The wish list of enhancements for the package #46

Open Caetanods opened 7 years ago

Caetanods commented 7 years ago

This is a list of enhancements for the package that will be implemented at some point. Please feel free to add any item that you would like to see in the package in the comments for this tread.

1) apply 'checkConvergence' and 'mergePosterior' over lists [ IMPLEMENTED! ] Right now the user needs to "open the list" of mcmc chains to checkConvergence and to mergePosterior. It is easier just to pass the list of mcmc objects to these functions.

2) Try to 'tar' the MCMC files If the system has 'tar' and 'untar' functions the ratematrixMCMC can compress files in order to save space at the end of a run. However, this might be dangerous because dealing with file compression can vary among different systems. Best way is to suggest the use of the feature, keep it FALSE as the default and place a warning so that users will try it out with a test run before using it in prime time.

3) Enhance output from 'checkConvergence' when using a single chain The output now is not very informative. Need to give more information about the test used. Another interesting thing would be to decouple the computation of the ESS from the check convergence function.

4) No print method for prior samples when 'rebuild.R=TRUE' Need to implement a print method when 'rebuild.R=TRUE' in the function 'samplePrior'.

5) Allow for inverse-Gamma and half-Cauchy priors It is usual for a standard deviation to have priors equal to inverse-Gamma and half-Cauchy. Try to implement these options too.

6) Compute the contrasts only once Julien Clavel suggested that the contrasts need to be computed only once and that I just update the matrices at each iteration of the MCMC. I need to take a closer look to see how to incorporate this update.

7) Implement an adaptive MCMC cycle [ NOT NEEDED! ] It would be great to use a adaptive sampling to find the best set of step sizes given the data. This will make sure that the sampler is working great with different types of data. Right now the sampler need to be manually set.

8) Extend 'plotPrior' The 'plotPrior' function now assumes that the priors for the two rate regimes are the same. Need to extend this to work with different priors for each regime. The function only plots the prior distribution for the evolutionary rate matrix. Need to add an option to be able to also plot the prior for the root value. One way would be to have a option choosing between the plot of the prior for the root and the prior for the rate matrix. Also would be great to plot the prior in a bounded region of the parameter space, such that I could plot the posterior alongside the prior. Right now you need to do separated plots.

9) measurement error This is something important to implement. Both 'phytools' and 'mvMORPH' have examples of how to implement those things.
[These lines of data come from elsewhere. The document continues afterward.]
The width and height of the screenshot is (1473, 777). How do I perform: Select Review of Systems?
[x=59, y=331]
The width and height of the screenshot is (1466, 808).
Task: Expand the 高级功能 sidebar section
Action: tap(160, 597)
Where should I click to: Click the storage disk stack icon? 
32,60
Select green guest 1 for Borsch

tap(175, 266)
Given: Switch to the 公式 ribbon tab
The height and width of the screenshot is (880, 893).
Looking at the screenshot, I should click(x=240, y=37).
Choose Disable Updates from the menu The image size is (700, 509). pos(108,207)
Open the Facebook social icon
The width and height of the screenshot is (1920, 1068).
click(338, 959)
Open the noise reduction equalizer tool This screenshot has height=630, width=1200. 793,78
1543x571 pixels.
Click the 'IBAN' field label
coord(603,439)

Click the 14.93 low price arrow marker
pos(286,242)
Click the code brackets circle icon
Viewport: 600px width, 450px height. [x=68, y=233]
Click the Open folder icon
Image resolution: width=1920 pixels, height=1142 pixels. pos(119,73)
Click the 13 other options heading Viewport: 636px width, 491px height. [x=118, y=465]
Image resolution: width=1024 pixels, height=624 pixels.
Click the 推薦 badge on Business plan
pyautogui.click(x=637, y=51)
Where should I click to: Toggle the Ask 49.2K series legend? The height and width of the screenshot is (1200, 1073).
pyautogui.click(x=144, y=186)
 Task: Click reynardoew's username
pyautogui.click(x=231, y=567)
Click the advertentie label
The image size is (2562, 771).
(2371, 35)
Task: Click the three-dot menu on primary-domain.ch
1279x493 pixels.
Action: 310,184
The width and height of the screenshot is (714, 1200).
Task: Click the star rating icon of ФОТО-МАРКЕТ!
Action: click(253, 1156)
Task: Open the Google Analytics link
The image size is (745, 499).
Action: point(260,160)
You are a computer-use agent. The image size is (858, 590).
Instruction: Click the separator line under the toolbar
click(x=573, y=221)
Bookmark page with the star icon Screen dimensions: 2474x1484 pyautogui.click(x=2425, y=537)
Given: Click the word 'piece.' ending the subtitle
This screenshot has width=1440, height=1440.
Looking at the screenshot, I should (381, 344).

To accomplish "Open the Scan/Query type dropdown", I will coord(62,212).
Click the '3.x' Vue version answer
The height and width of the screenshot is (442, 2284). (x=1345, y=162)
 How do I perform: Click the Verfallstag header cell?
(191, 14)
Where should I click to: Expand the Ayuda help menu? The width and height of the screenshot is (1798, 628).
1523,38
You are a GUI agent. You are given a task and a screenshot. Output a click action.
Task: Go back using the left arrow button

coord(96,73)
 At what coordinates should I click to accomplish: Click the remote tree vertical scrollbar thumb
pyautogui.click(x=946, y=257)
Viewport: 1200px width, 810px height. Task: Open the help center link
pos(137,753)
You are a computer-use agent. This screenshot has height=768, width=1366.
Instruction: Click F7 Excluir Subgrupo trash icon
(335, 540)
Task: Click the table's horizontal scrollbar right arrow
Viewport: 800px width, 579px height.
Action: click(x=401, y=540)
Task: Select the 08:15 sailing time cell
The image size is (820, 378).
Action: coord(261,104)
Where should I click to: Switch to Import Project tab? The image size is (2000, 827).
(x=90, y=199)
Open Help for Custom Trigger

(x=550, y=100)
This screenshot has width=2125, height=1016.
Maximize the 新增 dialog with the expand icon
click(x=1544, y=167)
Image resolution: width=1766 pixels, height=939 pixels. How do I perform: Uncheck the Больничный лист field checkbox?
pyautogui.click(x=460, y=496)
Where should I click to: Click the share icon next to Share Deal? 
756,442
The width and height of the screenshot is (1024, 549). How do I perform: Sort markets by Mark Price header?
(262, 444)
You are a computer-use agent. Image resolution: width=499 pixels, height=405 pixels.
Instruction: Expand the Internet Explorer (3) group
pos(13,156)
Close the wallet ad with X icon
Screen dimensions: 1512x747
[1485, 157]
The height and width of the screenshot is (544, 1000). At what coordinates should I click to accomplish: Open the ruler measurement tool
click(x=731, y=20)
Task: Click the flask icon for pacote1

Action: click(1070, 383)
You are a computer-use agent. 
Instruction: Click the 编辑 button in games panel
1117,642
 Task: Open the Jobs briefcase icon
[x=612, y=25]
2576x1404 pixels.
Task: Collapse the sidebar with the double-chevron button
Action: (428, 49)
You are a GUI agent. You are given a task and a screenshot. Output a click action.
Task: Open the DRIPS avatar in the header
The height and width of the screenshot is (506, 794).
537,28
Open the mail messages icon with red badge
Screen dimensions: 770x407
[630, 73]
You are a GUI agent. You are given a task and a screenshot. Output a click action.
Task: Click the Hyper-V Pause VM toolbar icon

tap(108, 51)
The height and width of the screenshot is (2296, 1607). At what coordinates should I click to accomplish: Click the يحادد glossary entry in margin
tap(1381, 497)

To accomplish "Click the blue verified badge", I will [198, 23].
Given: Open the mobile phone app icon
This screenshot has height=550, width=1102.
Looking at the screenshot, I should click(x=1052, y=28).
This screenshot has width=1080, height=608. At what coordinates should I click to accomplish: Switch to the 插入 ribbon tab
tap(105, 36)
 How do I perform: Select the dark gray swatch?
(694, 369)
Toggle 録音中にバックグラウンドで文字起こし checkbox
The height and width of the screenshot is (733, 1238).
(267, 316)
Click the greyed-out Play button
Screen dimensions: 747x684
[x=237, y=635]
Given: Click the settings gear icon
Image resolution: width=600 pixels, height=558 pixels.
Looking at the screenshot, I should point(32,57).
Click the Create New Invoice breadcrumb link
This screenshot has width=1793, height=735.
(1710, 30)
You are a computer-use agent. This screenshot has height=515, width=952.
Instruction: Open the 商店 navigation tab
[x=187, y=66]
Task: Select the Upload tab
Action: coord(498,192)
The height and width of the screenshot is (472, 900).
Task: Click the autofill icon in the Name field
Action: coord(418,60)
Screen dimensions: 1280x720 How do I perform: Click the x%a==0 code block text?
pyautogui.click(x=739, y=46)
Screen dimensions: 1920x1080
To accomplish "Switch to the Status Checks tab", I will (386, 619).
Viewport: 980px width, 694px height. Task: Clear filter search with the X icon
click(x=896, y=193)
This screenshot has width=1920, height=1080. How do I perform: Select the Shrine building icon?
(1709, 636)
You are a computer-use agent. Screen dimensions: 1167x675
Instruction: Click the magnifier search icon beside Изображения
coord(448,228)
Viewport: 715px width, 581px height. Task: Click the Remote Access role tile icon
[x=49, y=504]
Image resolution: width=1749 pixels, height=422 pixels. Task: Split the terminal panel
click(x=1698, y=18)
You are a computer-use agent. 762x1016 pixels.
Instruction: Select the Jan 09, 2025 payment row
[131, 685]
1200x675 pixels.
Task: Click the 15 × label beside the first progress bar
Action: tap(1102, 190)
Caetanods commented 7 years ago
  1. Unnecessary error message when trying to check convergence of MCMC chains with different lengths. It would be easy to just check which chain has the least number of generations and subset all the other to the same length before calling 'coda'. This would help to check the convergence of analyses that still running.
Caetanods commented 7 years ago
  1. No easy way to check the evolutionary correlations among the traits. The package estimates the evolutionary correlation among the traits but the output is focused on the covariances. Need to add functions and options to functions to work, test, and visualize results in the form of evolutionary correlations in a easy way.
Caetanods commented 7 years ago
  1. 'plotRatematrix' function need to accept a vector of regime names for the parameter p. Right now the argument only accepts the position (index) for the regimes. But it is much easier to give the names of the regimes.
Caetanods commented 7 years ago
  1. Make a "smart" default prior for the rates of evolution. There is an easy way to make a better default for the prior distribution on the rates of evolution. I can check the likelihood of rates in different order of magnitude. With this I can get an idea of the region (in a very broad sense) of where the parameter estimates for the rates are going to be. With this info I can try to make a better uniform bound for the uniform prior on the rates of evolution. Of course, this is still not going to be anything near the best solution which is the user to set a suitable prior for the analysis.